Coder Social home page Coder Social logo

codedistillery's Introduction

CodeDistillery

What?

CodeDistillery is a framework aimed at facilitating the mining of source code changes from version control systems.

The thing that makes CodeDistillery a framework more than a tool, is its support for pluggable source code mining mechanisms, while providing the underlying infrastructure to efficiently apply these mechanisms on entire revision histories of numerous software repositories.

Why?

While one could get away with mining a single repository with 100 or so commits without considering scale, it is no longer the case when this task involves dozens and more of repositories, each having thousands and more of revisions. In fact, the latter is quite standard for current studies in empirical software engineering, so we thought that the tool we had built for this task could make life easier on other people trying to do similar stuff.

How?

We utilize Spark as the distributed compute engine, and JGit as the data access layer to make the mining workload a highly parallel one.

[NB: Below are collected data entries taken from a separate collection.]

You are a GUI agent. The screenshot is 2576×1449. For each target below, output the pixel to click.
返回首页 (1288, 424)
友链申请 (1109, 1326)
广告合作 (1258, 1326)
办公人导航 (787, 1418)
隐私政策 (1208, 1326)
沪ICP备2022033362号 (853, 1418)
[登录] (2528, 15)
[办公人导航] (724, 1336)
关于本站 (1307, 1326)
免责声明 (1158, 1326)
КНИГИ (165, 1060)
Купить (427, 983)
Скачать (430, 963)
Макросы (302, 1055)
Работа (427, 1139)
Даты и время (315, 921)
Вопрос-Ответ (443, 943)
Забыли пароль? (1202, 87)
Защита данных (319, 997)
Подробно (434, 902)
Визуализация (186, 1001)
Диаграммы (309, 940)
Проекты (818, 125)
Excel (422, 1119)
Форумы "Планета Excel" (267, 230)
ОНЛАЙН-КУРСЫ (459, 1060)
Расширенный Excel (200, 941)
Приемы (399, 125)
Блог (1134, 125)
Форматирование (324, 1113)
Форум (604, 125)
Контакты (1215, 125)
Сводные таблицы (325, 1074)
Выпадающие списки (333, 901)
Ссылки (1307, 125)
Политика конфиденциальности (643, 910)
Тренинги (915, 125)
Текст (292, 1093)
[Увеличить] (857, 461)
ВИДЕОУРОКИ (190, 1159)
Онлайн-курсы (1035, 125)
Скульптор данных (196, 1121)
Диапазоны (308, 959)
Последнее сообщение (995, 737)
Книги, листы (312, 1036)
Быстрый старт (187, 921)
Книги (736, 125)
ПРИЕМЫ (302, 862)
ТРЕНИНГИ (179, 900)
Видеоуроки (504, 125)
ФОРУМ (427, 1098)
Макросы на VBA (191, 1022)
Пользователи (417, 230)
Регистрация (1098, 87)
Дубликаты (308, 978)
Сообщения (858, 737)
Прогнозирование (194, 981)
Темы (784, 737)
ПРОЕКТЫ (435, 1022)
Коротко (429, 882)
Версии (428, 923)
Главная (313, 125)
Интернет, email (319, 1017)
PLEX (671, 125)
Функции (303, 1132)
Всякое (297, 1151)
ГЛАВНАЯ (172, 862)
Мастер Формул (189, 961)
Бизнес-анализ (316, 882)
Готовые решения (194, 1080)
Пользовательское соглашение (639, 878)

Then, we use spark to distribute and process it.

In light of the above, CodeDistillery would not have been possible (or at the very least, it would have been much much harder to build) without awesome people building awesome open source software, and in particular the OS projects we extensively built upon: Apache Spark, JGit and ChangeDistiller.

Getting Started

git clone https://github.com/staslev/CodeDistillery  
cd CodeDistillery  
mvn clean install  

The project was tested and developed using JDK 8. If you have multiple JDKs installed, make sure maven uses JDK 8 when executing mvn clean install. This can be done using the following command:

export JAVA_HOME=/my_jdk1.8/Contents/Home && mvn clean install

Setting up Maven dependencies

<dependencies>  
  <dependency> 
    <groupId>com.staslev.codedistillery</groupId>   
    <artifactId>distillery-core</artifactId>
    <version>0.5-SNAPSHOT</version>
  </dependency>
  <dependency>  
    <groupId>com.staslev.codedistillery</groupId>
    <artifactId>change-distiller-uzh</artifactId>
    <version>0.5-SNAPSHOT</version>
  </dependency>
</dependencies>  

Usage

We demonstrate CodeDistillery by providing an out-of-the-box support for mining Java fine-grained source code changes from Git repositories.

object Main {  
  
  def main(args: Array[String]): Unit = {  
 
  val codeDistillery =  
    new CodeDistillery(
      vcsFactory = GitRepo.apply,  
      distillerFactory = UzhSourceCodeChangeDistiller.apply,  
      encoderFactory = () => UzhSourceCodeChangeCSVEncoder)  
    with CrossRepoRevisionParallelism
  
    val repoPath = Paths.get("/path/to/my/repo")  
    val output = Paths.get("/path/to/write/output")  
    val branch = "master"

    import LocalSparkParallelism.spark

    codeDistillery.distill(Set((repoPath, branch)), output)  
 }  
}

Output

The output is a CSV file with a # delimiter, consisting of the following fields (in respective order):

  1. Project name
  2. Commit hash
  3. Author name
  4. Author email
  5. Fine-grained change type
  6. Unique name of changed entity
  7. Significance level
  8. Parent entity type
  9. Unique name of parent entity
  10. Root entity type
  11. Unique name of root entity
  12. Commit message
  13. Filename

Obtaining commit level datasets

The output from the previous stage is a dataset of raw fine-grained source code changes as distilled from a software repository. It is often useful to aggregate this raw dataset into commit level statistics. A commit level dataset can be obtained by performing the following:

val input1 :: input2 :: output :: Nil =  
  List("/path/to/input1", "/path/to/input2", "/path/to/output")  
 .map(Paths.get(_))

import LocalSparkParallelism.spark

PerCommit.aggregate(Set(input1, input2), output)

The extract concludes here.